TASK: Go to the line in the data below that contains "Given: Close the Create a flow dialog". Write it out exactly, along with every later line through the last, and nothing else.

Collected data:
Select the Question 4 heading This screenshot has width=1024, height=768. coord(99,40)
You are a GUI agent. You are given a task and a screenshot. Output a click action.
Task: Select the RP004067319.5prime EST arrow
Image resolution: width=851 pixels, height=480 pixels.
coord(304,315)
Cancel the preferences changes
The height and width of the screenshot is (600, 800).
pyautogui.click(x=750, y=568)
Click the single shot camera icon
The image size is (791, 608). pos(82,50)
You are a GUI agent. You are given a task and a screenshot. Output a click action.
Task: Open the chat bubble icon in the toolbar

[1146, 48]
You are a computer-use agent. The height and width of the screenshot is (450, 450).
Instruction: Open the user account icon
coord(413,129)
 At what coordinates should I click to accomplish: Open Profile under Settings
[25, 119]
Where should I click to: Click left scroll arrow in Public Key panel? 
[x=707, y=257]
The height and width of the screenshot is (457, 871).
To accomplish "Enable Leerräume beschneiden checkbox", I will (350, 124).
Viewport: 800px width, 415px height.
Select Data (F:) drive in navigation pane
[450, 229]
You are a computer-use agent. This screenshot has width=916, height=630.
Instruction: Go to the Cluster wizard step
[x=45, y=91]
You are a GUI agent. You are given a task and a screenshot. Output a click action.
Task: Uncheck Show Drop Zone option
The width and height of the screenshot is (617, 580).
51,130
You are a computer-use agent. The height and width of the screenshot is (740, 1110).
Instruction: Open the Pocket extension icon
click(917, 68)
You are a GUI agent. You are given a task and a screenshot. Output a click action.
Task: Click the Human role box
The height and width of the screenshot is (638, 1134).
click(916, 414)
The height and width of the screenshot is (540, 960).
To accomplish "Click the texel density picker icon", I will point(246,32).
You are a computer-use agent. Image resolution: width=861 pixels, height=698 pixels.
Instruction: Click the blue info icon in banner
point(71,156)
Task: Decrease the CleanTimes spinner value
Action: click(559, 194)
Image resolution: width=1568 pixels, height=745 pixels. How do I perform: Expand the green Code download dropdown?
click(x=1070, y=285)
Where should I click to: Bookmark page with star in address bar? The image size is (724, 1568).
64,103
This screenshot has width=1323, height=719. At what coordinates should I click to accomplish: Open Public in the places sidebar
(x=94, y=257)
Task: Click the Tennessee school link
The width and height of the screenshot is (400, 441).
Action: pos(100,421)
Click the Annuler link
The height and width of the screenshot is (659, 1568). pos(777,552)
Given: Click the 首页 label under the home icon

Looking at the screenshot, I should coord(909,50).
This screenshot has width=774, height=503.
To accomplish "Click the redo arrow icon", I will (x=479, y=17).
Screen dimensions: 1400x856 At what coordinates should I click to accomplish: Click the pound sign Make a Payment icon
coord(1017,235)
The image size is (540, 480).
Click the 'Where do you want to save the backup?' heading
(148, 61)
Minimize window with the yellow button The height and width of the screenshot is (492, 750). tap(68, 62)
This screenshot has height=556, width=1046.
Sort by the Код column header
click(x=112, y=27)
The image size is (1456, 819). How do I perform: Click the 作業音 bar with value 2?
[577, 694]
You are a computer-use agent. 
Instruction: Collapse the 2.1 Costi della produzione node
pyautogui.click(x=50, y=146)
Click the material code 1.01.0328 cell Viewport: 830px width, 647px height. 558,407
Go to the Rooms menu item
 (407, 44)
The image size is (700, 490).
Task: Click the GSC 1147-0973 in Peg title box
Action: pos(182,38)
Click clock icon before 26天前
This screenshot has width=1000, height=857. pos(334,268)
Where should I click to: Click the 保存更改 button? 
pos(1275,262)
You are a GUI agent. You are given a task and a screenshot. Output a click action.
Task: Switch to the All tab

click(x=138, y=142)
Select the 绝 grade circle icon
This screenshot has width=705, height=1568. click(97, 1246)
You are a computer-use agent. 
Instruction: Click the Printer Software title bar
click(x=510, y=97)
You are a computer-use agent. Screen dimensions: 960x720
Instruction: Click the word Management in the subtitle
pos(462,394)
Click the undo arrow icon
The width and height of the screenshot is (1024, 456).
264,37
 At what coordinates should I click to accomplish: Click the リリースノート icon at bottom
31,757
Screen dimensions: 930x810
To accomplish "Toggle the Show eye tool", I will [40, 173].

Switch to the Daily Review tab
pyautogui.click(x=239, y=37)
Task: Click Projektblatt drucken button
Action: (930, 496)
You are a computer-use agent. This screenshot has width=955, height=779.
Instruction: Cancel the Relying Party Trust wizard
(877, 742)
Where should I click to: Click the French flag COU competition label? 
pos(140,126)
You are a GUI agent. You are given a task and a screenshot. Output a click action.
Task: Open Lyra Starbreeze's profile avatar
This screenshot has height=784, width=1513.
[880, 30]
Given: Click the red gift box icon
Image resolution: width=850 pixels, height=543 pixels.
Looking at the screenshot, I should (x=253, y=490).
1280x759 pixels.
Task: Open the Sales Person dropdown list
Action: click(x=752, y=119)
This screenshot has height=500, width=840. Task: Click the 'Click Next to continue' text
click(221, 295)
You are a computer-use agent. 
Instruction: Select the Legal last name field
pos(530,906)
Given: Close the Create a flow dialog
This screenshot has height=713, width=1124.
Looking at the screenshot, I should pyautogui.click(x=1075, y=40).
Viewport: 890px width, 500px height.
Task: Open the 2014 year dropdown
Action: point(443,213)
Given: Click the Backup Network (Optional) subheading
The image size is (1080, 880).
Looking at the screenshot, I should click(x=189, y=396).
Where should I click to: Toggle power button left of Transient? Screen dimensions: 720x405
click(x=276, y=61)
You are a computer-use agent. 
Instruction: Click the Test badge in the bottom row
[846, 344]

RESPONSE FOR THIS EXERCISE:
Given: Close the Create a flow dialog
This screenshot has height=713, width=1124.
Looking at the screenshot, I should pyautogui.click(x=1075, y=40).
Viewport: 890px width, 500px height.
Task: Open the 2014 year dropdown
Action: point(443,213)
Given: Click the Backup Network (Optional) subheading
The image size is (1080, 880).
Looking at the screenshot, I should click(x=189, y=396).
Where should I click to: Toggle power button left of Transient? Screen dimensions: 720x405
click(x=276, y=61)
You are a computer-use agent. 
Instruction: Click the Test badge in the bottom row
[846, 344]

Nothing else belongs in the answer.